The judgment crystallised three things I had been saying for years:
- There are no clear guidelines for the COC. The body that effectively decides whether a company lives or dies has no enforceable rules governing how it behaves. That vacuum is where arbitrary action and zero accountability live.
- Company value erodes inside CIRP itself. The court recognised what insiders have known forever — the process designed to preserve value often destroys it, through COC action or inaction.
- The IBBI must now formulate a code of conduct for COCs. The court directed it. This is the first time the regulator has been told, in writing, to bring transparency and accountability into a process that has had neither.

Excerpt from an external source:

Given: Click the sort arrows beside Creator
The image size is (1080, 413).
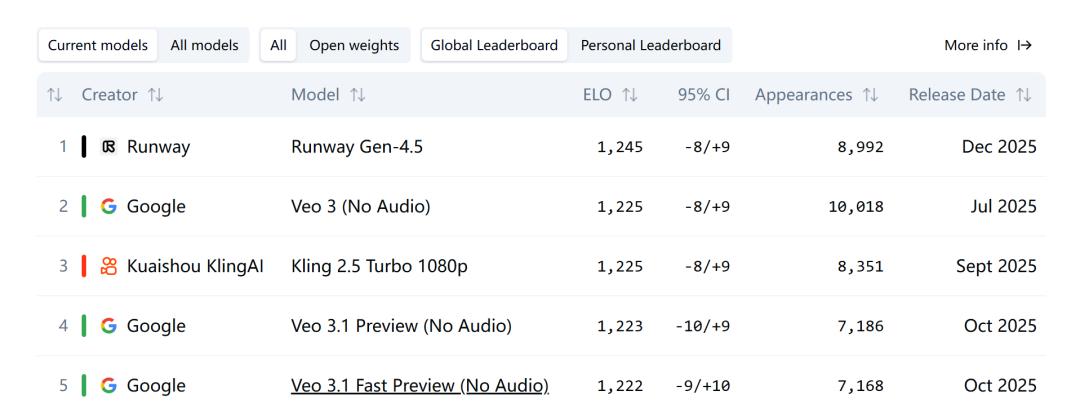Looking at the screenshot, I should pyautogui.click(x=155, y=95).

📊The Valuation Paradox I Watched Drain My Company
One of the cruelest design flaws in the IBC is the valuation process. The code mandates two valuations — fair value and liquidation value — at the very start of insolvency. I watched those valuations get done. I also watched them become completely irrelevant to what happened next.

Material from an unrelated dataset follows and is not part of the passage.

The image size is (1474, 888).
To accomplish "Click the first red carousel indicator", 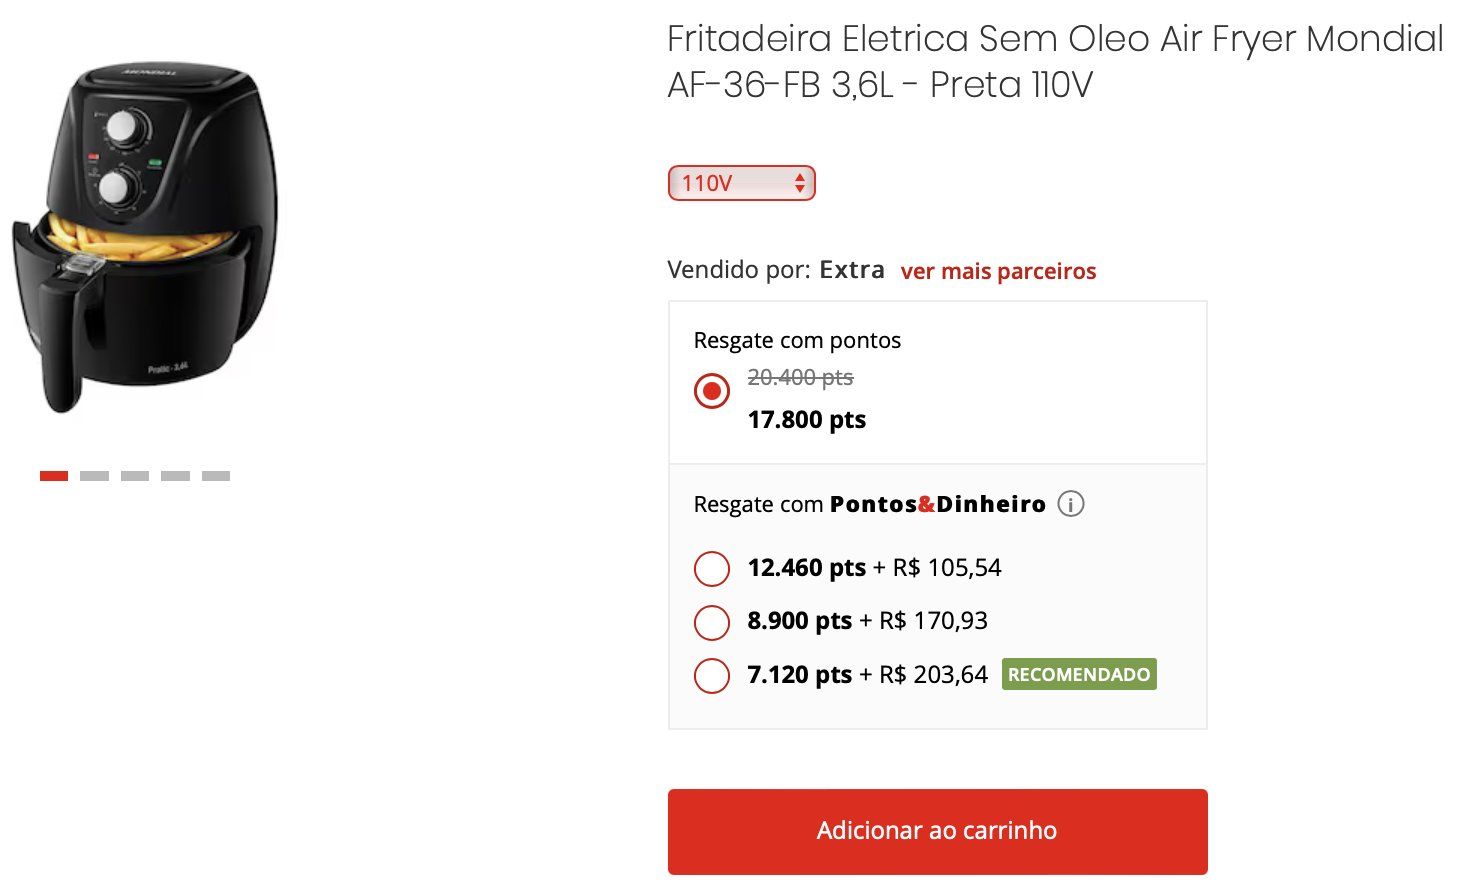I will pyautogui.click(x=54, y=476).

The company is eventually sold or liquidated based on entirely different factors. The valuations end up as an expensive, time-consuming formality that drains money from a company that needs every rupee to survive. The original intent was sound: prevent the COC from eroding the asset, and give the entrepreneur a fair exit number. The code, as written, operationalises neither.
💔The Human Cost I Have Seen With My Own Eyes
Without a valuation-based benchmark, the entrepreneur ends up carrying the full weight of the debt — regardless of what the company is actually worth. Add to that the aggressive tactics creditors routinely use, and you have a recipe for mental collapse. I am not speaking from a study. I have lived it. And I know entrepreneurs who did not survive it.

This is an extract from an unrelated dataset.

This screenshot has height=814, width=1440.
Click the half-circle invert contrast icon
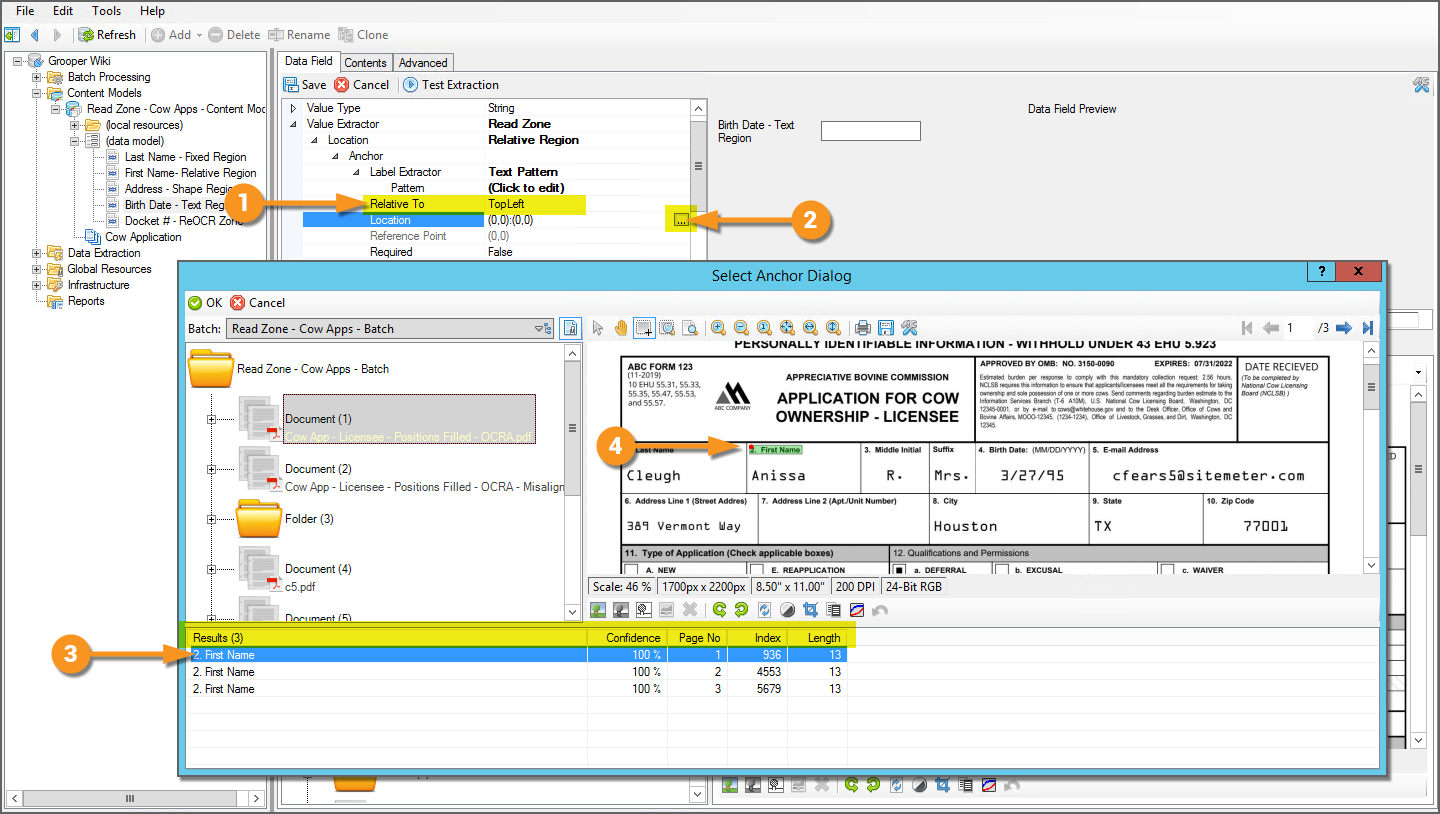[789, 609]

When you strip a person of his company, his dignity, his standing — and then keep adding interest on a debt the company can never repay — you are not running a bankruptcy code. You are running a slow execution.
🔨What a Real Overhaul Looks Like — My Demand
The IBC, as it stands today, is not a recovery mechanism. It is a tool of oppression for the entrepreneur and a slow drain on the lenders too. If we are serious about salvaging its original purpose, here is what has to change:
- Make valuation binding. Fair value and liquidation value must determine the ceiling of recoverable debt, not sit in a file as decoration.
- Stop the interest clock the day CIRP begins. Continuing to compound interest on an admitted-stressed asset is mathematically dishonest.
- Bind forensic audits, fraud probes, and defaulter declarations to the valuation. No more open-ended harassment.
- Enforce a COC code of conduct — with teeth. The court has now directed IBBI to draft it. It must be enforceable, not advisory.
- Give the entrepreneur a real chance at redemption. A dignified exit is not a favour; it is the cornerstone of any honest bankruptcy regime.
💭Why I Am Speaking About This Publicly
I am speaking because the cost of staying silent has been paid by too many entrepreneurs already. I built Su-Kam for thirty years. I watched the IBC dismantle it in ways that had little to do with the company’s actual condition and everything to do with how the process is structured. If my judgment, my hearing, and my voice can push the system one inch closer to fairness, then this article has done its job.